**Assignment**
Pictures should not appear in the copy; the records themselves must be written out exactly.

[Source records]
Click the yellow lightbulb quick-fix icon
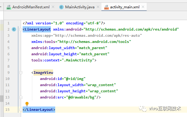coord(27,104)
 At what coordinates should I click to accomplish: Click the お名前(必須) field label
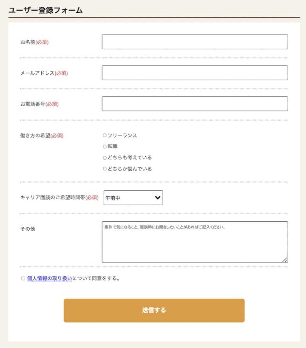(34, 42)
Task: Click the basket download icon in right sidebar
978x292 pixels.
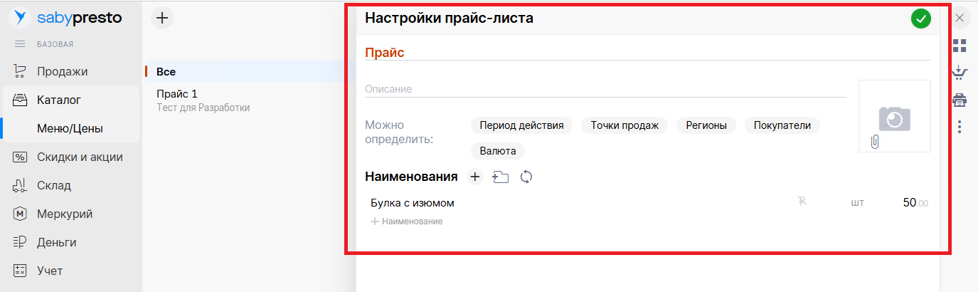Action: 960,73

**Solution**
Click the yellow lightbulb quick-fix icon
coord(27,104)
 At what coordinates should I click to accomplish: Click the お名前(必須) field label
(34, 42)
Task: Click the basket download icon in right sidebar
978x292 pixels.
Action: 960,73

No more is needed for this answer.